When a participant was trying to suppress a painful image, there was increased activity in the prefrontal area of the brain, and decreased activity in the memory and emotional parts of the brain. The opposite was seen when a participant tried to remember an image.

Activity in different parts of the brain also varied over time as participants tried to suppress the image on repeated attempts.

What interpretations did the researchers draw from these results?

The researchers concluded that people can suppress distressing memories, and that the prefrontal cortex of the brain controls the ability to do this. They suggest that suppressing memories is a two-phase process. Initially one area of the prefrontal cortex (the right inferior region) suppresses the areas of the brain that are involved with the sensory aspects of memory. After this happens, a different area of the prefrontal cortex (the right medial region) suppresses the areas of the brain involved with memory processing and emotion.

They suggest that these findings “may have implications for therapeutic approaches” to conditions involving emotionally disturbing memories, such as post-traumatic stress disorder, phobias, obsessive compulsive disorders, ruminative anxiety and depression

What does the NHS Knowledge Service make of this study?

Although the underlying study reports convincing evidence that emotional memories are suppressed by circuits in specific areas of the brain, the link between this and future treatments for real people with these conditions is not clear. The lead scientist stated the group “hope the new findings and future research will lead to new therapeutic and pharmacological approaches to treating a variety of emotional disorders”.

This study is reliable scientifically; however, there are several limitations that must be considered when applying these results to real-life situations:

The study showed that volunteers could suppress memories of a distressing photographic image that they had been shown.

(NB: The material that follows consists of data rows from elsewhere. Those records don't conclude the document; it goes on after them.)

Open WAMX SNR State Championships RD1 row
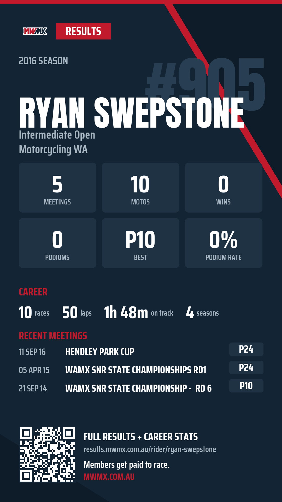Image resolution: width=282 pixels, height=502 pixels. click(141, 370)
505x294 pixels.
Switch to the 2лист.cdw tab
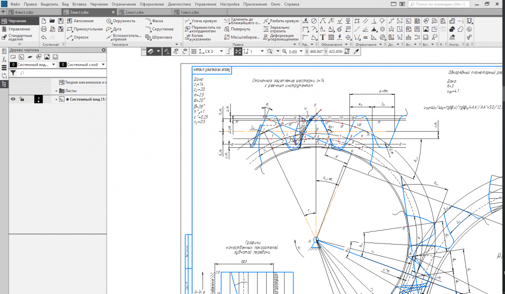pyautogui.click(x=134, y=12)
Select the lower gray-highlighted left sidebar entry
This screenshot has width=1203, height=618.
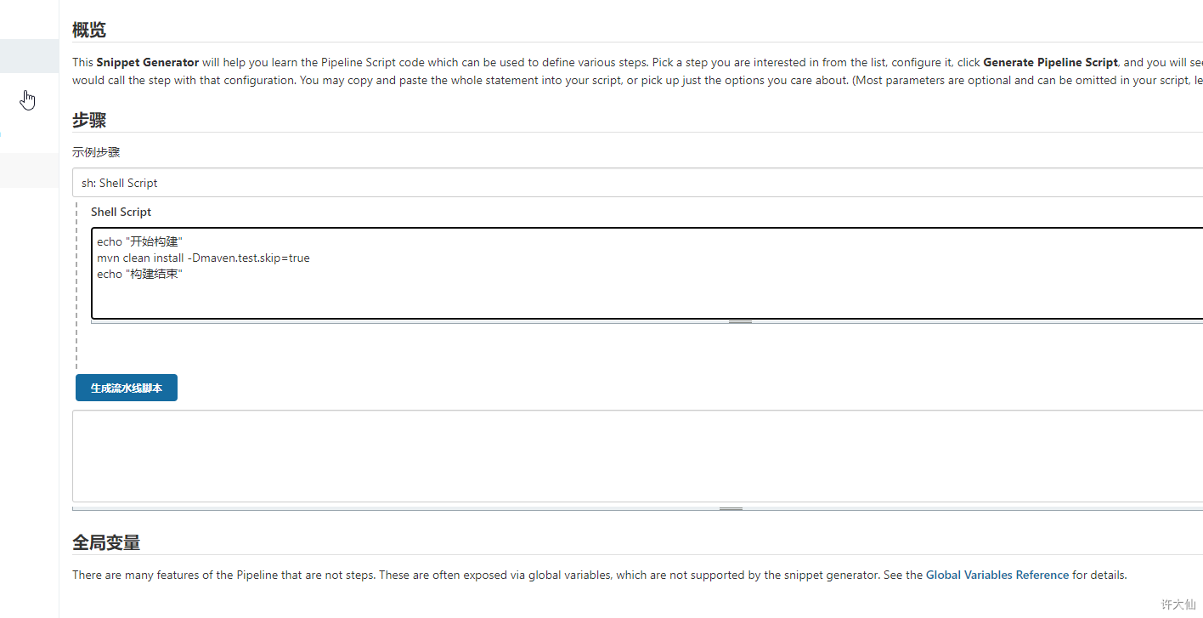click(29, 170)
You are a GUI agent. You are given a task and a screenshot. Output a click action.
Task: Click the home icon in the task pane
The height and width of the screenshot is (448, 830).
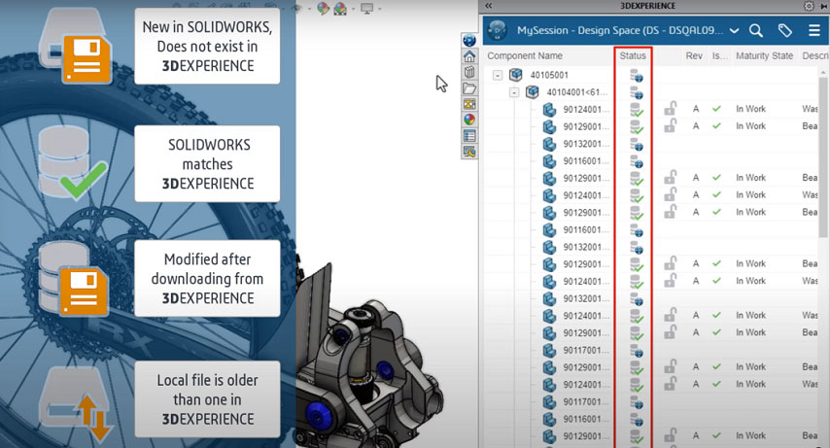tap(469, 56)
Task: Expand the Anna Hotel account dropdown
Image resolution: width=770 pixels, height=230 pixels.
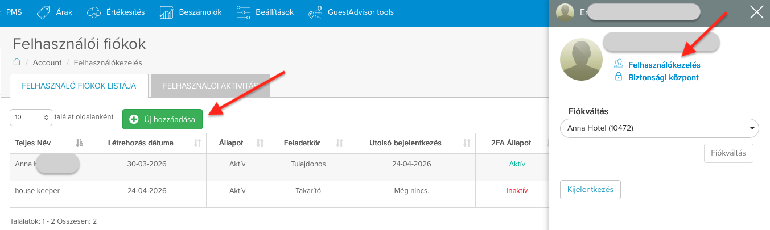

This does not necessarily mean that people would be able to forget a distressing experience if it happened to them.

We do not know whether similar results would be seen in people with anxiety, depression, or posttraumatic stress disorder.

Without further research, we cannot draw conclusions on the efficacy of treatments aimed at suppressing emotion and memory, whether such treatments affect the same parts of the brain as in this study, or if they are helpful for any of the conditions mentioned.